1. Selecção da dadora
A dadora é seleccionada pela clínica tendo por base critérios médicos muito restritos, após um rigoroso processo prévio de selecção e exclusão de doenças genéticas e avaliação psicológica. Para a seleccção da dadora, são também consideradas as características físicas (fenotipo) do casal.
2. Tratamento da dadora
A dadora é sujeita a um tratamento de estimulação ovárica (administração de injecções hormonais subcutâneas) durante uma a duas semanas. A estimulação é controlada por ecografias e análises ao sangue, e a punção dos óvulos é feita sob sedação.
3. Tratamento da receptora
O tratamento da receptora pode ser feito segundo vários protocolos terapêuticos, dependendo essencialmente do facto de ter ou não ciclos menstruais. Numa ou outra situação, é sempre necessária a toma de medicamentos (comprimidos e em alguns casos uma única injecção no início do ciclo) e a realização de ecografias de controlo e avaliação.
Nesta fase de preparação - que tem a duração de cerca de 15 dias e que nos casos de ciclos sincronizados decorre ao mesmo tempo que a estimulação da dadora – existe sempre uma estreita comunicação entre o casal e a Ferticentro.
4. FIV/ICSI e transferência de embriões
Tal como acontece na FIV/ICSI com gamelas do casal, após a punção da dadora os ovócitos são transferidos para meios de cultura no laboratório, sendo de seguida tratados e microinjectados com um espermatozóide cada (isto é, um espermatozóide por cada óvulo). Os ovócitos passam para outros meios de cultura, dando origem a embriões.
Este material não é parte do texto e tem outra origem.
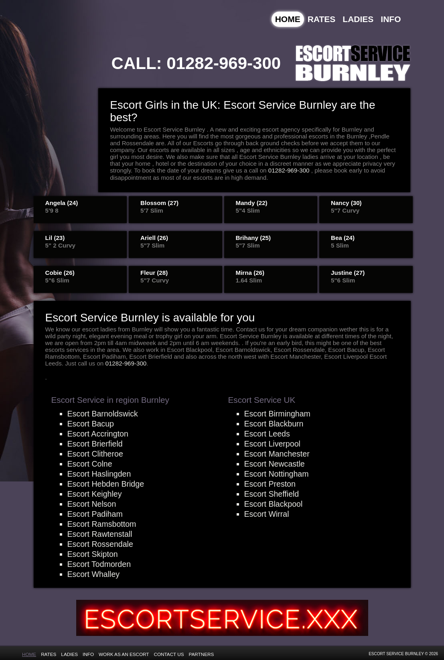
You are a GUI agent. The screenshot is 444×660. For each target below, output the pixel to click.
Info (391, 19)
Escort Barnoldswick (102, 413)
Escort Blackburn (274, 423)
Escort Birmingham (277, 413)
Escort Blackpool (273, 504)
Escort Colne (89, 463)
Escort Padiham (95, 514)
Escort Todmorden (99, 564)
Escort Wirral (266, 514)
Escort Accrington (97, 433)
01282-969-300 (223, 63)
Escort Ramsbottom (101, 524)
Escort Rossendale (100, 544)
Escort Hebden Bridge (105, 483)
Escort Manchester (277, 453)
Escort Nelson (91, 504)
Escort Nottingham (276, 473)
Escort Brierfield (95, 443)
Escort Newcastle (274, 463)
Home (287, 19)
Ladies (358, 19)
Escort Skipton (92, 554)
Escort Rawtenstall (99, 534)
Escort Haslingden (99, 473)
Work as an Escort (124, 654)
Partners (201, 654)
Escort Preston (270, 483)
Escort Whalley (93, 574)
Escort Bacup (90, 423)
Entre dois a três dias após a fecundação, os embriões (normalmente apenas dois) são transferidos para o útero da mulher, para que se implantem e dêem origem a uma gravidez. A lei Portuguesa define que se possam transferir o máximo de dois embriões, mas esta é sempre uma decisão clínica e cada caso terá de ser avaliado individualmente. Nos casos em que existem vários embriões de boa qualidade a transferência poderá ser feita ao quinto dia, não tendo os casais qualquer custo adicional com a cultura prolongada
Os embriões são transferidos para o interior do útero, não sendo necessária anestesia. É recomendável que após a transferência de embriões a mulher evite esforços físicos intensos e, se possível, repouse em casa durante pelo menos 3 dias.
Ainda que dos embriões transferidos normalmente apenas um se implante, deverão ter em consideração que em algumas ocasiões se podem implantar os dois, dando origem a uma gravidez múltipla. Por este mesmo motivo, o número de embriões a transferir deverá sempre uma decisão clínica e adequada ao caso concreto de cada paciente.
Desde o dia que antecede a transferência, a receptora começa a aplicar progesterona (em comprimidos vaginais ou gel) de modo a preparar o endométrio para que a implantação dos embriões possa ser bem sucedida.
É recomendável que após a transferência de embriões sejam evitados esforços físicos intensos e, se possível, que a mulher repouse em casa durante pelo menos 3 dias.
5. Criopreservação de embriões
Quanto aos embriões excedentários – aqueles que não foram utilizados no tratamento e apresentem condições de viabilidade – podem ser congelados e utilizados num ciclo a realizar posteriormente (nos casos em que o casal pretende ter um segundo filho, ou se a primeira tentativa falhar); podem ser doados para investigação científica; podem ser doados a outro casal; ou podem ser destruídos. cabendo ao casal a decisão sobre o seu destino - desde que respeitadas as condições previstas na lei.